BEGIN PROVIDED RECORDS

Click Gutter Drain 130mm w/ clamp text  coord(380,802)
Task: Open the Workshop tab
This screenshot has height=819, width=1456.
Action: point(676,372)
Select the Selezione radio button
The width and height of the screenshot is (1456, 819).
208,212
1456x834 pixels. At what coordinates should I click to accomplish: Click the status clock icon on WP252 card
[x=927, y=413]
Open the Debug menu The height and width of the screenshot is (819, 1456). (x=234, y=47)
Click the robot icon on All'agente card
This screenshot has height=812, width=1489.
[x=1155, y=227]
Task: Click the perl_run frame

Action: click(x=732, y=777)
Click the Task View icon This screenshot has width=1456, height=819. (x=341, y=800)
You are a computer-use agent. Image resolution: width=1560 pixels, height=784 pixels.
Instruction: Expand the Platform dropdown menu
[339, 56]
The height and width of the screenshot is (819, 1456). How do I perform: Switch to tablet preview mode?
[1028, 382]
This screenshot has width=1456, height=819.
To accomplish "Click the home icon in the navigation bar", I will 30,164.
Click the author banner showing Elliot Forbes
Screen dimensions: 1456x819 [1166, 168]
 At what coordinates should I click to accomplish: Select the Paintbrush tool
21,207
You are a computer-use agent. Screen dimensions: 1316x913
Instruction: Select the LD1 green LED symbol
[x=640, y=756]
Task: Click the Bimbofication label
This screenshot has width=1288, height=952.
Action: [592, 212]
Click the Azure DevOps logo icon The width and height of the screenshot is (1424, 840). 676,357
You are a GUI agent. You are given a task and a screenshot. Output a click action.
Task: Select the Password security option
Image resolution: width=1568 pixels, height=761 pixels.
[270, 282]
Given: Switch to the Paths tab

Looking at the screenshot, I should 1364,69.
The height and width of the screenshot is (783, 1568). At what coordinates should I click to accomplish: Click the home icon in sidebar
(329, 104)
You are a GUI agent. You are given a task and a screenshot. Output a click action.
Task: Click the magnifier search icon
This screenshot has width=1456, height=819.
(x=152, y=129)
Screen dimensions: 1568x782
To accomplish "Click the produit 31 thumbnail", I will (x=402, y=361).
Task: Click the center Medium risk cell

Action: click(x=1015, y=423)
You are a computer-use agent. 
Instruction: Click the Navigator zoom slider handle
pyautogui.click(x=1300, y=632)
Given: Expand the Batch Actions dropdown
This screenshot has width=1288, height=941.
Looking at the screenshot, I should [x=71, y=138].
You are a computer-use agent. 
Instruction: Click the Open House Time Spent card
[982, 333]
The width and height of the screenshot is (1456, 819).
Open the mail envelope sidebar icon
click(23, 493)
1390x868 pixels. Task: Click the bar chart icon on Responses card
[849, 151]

END PROVIDED RECORDS

▸ TRY IT:
The lines in the records above that include the word "computer" must be copied out.

▸ EXERCISE RESPONSE:
You are a computer-use agent. Image resolution: width=1560 pixels, height=784 pixels.
You are a computer-use agent. Screen dimensions: 1316x913
You are a computer-use agent. 
You are a computer-use agent. 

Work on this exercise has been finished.